ツナが来てくれたことに喜びを隠せないように笑いながらリボーンは元気に立ち上がる。
健康そのものといった動きだった。
それを確認するように見たツナはほっと息を吐いた。

「平気そうだね」
「否、お前に看病してもらわないと俺は、」

「リボーン」

珍しく遮るように言ったツナにリボーンも口を噤む。

「怪我をさせちゃったのは俺がラルの代わりに謝るね。
本当にゴメン」
「いや、お前が謝る必要は、」

ペコリと頭を下げたツナにリボーンは慌てるが、ツナは気にせず続ける。

「でもね、俺今凄く怒ってるんだ」
「え?」

少し低くなった声と、頭をあげたツナの顔見たリボーンは蒼白になった。


(ヤバイこれは、・・・ッ!)


「・・・・お前、さっきラルに何て言った?」
「えっとその、」
「あれは女の子に言う台詞じゃないよね」
「・・・・・・・・・・・・」


静かに。
だが確実に心底激怒しているツナにリボーンは口を意味も無く閉口させるだけで何も言えない。

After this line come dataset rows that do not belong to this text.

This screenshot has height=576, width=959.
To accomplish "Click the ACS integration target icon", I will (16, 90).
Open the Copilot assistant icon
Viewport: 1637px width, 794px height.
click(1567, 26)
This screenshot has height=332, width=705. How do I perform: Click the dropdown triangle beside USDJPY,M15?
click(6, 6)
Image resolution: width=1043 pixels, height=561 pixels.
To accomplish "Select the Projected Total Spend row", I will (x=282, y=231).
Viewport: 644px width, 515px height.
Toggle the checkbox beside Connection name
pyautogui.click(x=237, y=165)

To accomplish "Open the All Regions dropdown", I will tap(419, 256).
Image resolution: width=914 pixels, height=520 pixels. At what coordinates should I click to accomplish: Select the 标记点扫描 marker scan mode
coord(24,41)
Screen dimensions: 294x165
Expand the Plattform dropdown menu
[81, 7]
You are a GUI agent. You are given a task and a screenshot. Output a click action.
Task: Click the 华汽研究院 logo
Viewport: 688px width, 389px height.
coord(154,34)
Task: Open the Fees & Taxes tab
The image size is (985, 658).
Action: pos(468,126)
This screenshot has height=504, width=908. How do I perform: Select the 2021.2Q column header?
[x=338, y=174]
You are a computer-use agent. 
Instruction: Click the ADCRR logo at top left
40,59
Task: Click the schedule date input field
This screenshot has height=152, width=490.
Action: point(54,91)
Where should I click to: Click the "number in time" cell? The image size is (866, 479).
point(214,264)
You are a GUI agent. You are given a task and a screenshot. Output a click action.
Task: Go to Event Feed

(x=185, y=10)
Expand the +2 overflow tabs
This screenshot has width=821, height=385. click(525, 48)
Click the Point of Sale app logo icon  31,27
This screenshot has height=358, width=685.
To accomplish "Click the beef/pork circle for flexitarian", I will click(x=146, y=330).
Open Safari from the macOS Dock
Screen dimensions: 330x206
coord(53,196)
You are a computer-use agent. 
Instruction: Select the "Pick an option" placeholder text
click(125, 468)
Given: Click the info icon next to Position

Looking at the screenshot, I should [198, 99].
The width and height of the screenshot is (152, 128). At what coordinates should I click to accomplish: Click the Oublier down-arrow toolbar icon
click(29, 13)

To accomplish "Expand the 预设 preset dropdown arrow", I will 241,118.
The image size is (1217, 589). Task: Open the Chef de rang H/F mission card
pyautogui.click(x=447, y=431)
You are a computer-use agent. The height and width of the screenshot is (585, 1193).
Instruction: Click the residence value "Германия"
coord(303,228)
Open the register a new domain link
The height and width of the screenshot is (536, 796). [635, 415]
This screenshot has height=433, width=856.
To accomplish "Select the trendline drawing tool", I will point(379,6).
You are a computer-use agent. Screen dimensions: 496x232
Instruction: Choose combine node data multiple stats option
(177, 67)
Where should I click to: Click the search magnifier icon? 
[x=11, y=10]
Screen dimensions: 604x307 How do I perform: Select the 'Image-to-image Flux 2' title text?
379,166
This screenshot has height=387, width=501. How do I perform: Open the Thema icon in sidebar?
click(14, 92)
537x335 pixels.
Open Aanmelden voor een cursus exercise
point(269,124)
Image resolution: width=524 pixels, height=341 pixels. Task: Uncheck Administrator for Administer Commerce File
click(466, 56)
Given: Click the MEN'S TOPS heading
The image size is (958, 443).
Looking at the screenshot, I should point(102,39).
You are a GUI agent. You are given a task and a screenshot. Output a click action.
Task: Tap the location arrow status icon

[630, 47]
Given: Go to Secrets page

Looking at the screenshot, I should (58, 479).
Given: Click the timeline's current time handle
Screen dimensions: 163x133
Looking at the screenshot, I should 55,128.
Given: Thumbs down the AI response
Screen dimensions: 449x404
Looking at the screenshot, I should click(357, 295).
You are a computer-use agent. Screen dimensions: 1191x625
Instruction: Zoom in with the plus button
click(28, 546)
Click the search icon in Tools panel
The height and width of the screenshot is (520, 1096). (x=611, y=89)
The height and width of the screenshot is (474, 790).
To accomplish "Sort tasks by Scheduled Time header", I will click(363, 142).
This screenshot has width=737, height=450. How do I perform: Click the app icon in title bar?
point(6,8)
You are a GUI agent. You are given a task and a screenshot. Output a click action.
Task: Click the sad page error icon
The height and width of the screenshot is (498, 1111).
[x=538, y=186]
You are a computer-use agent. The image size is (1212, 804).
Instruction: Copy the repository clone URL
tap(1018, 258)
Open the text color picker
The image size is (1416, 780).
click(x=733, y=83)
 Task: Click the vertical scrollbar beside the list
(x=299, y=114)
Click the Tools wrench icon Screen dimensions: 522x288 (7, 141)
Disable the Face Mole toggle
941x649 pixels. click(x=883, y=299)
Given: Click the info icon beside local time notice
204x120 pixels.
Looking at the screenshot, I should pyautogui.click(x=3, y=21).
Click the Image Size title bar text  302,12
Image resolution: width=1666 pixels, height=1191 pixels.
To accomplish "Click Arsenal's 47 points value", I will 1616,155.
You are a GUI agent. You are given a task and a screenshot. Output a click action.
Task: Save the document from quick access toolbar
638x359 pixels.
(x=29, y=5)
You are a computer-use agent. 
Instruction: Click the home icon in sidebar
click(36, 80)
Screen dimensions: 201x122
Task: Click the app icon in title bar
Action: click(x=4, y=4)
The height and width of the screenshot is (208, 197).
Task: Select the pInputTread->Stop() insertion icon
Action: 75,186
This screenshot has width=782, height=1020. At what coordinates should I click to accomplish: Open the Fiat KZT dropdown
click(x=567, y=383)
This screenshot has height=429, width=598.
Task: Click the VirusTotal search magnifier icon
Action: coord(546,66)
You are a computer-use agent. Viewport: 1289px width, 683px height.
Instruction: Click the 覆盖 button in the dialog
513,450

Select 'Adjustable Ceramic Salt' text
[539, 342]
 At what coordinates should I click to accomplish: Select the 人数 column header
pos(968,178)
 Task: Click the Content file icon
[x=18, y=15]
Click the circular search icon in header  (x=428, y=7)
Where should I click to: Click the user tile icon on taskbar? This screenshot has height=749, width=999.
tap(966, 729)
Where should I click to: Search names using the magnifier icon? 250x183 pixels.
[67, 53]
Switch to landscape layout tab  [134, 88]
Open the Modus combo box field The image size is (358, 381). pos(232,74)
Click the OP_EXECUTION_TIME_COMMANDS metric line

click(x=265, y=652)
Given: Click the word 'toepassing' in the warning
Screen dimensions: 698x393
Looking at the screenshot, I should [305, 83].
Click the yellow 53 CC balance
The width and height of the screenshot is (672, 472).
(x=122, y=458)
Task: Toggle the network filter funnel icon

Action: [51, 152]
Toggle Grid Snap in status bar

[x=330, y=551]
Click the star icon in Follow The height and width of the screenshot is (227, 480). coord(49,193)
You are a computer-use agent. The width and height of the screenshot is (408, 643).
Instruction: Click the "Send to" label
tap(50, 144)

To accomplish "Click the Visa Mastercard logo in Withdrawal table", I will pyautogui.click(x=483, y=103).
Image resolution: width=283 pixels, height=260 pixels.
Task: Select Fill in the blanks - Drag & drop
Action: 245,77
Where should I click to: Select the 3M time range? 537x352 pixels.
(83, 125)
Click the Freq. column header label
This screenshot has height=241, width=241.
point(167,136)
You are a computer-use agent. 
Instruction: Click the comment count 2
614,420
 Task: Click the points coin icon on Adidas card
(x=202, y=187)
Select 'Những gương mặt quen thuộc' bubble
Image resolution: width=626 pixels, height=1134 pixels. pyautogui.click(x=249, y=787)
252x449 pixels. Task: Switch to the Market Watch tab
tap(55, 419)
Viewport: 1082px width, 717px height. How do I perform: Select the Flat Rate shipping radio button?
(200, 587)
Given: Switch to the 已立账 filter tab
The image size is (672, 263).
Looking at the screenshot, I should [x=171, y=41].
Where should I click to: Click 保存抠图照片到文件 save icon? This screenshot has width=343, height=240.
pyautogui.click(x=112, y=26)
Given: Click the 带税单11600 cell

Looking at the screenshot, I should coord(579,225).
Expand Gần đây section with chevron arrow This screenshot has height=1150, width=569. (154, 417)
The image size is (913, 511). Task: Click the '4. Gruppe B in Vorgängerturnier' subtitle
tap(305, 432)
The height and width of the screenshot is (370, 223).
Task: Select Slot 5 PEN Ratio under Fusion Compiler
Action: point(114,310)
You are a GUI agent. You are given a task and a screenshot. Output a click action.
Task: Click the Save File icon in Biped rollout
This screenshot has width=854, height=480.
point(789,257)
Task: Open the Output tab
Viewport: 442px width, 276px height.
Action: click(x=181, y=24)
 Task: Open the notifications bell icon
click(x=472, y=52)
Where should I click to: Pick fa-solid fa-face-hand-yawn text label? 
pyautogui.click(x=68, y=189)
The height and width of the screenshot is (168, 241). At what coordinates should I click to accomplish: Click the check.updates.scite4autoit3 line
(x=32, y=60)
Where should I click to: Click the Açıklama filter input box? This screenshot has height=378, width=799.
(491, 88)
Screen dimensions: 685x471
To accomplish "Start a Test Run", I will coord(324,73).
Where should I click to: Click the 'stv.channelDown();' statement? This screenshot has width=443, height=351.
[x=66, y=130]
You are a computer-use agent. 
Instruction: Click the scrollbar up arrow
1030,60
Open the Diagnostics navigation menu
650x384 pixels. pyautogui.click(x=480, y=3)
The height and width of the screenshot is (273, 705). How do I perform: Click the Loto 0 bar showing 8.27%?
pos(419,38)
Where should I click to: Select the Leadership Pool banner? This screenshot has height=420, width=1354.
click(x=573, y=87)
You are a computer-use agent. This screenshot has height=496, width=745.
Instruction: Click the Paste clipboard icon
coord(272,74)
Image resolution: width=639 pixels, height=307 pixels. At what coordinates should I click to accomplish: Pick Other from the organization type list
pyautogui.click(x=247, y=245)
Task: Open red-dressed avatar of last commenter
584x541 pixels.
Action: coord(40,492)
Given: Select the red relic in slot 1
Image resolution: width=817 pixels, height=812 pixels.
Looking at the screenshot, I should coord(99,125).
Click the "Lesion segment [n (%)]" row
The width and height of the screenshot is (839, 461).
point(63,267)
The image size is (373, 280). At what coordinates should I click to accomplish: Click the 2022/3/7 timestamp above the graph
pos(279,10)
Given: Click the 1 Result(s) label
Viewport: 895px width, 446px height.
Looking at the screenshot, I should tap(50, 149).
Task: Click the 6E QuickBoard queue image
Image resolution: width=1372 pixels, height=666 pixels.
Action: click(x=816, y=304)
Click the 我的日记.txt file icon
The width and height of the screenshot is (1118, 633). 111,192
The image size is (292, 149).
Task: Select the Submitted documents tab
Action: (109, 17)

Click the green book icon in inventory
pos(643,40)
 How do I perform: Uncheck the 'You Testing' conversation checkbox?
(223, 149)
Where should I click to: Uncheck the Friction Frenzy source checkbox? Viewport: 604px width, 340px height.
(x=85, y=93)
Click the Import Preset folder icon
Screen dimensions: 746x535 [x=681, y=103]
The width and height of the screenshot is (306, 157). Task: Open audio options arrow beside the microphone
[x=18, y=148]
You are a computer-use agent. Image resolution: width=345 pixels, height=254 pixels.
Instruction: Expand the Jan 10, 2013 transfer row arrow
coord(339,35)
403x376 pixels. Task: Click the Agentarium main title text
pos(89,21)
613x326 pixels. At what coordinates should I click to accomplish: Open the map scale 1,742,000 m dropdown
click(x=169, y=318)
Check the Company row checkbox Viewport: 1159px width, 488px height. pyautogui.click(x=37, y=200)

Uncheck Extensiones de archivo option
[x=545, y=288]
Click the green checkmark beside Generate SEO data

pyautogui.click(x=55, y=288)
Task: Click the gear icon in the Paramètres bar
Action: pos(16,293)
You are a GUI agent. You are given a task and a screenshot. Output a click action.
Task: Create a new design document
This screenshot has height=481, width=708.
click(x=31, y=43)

まあ今日は痛み分けってことでこれで終わりにするけどと静かにツナは嘆息する。



「次、俺の大切な彼女に酷いこと言ったら・・・」



リボーンが恋する少年は、琥珀の瞳を鋭く光らせて宣告した。











「絶交だから」










大好きな少年に本気で睨まれたリボーンは、言葉も無く頷く他なかった。
























「随分長かったな・・・」
「ごめんごめん、ちょっとお説教してて」

不満げな顔をしているラルに、
申し訳無さそうにツナが謝る。

こういう顔にも弱いのだ。
照れ隠しについ可愛くないことを言ってしまう。

「し、仕方ないな。
悪いのはあいつだし、そこのホットドックを奢るので許してやる」
「うん、有難うラル」

にこにこと笑って軽く了承したツナに、ラルはまた赤くなった。













果たして自分はこの可愛すぎる彼氏と赤くならずに接することが出来る日が来るのだろうか。























「あ、ラル。良い損ねてたんだけどね、」
「うん?」


「今日の服とっても可愛いね。凄く、似合ってる」


口の端に付いたソースを拭き取られながらドキドキしちゃったよとはにかんで言われ、

「・・・・・・・・・ッ!」




それは一生無理なことだと悟った。


































<...fine?>

















まあ、それでもいいと思ってしまうくらいラルはこの可愛い彼にメロメロだといいv

リボーンはちょっと可哀想ですが、ツナもラルに負けない位ラルを大切に思ってるのでv
それにコレくらいでへこたれるリボ様じゃありませんからね。
ツナはリボーンの気持ち気付いてませんし(お約束/笑)

ちょい役の弟君ですが、ラルに彼女・・・、じゃなくて彼氏がいることは知りません。
何気シスコンなんで、彼氏が出来たと知ってどんな奴かと見定めに行って逆に惚れて帰って来て苦悩するという(笑)

書くかは未定なんで、とりあえずこの話は終わりです〜。





・・・・・にしても甘い。

甘すぎる;;;

甘々を目指したとはいえ頑張り過ぎた;;;

うう、もう当分甘いものはいいです、ごっつぁん状態です、うぷ。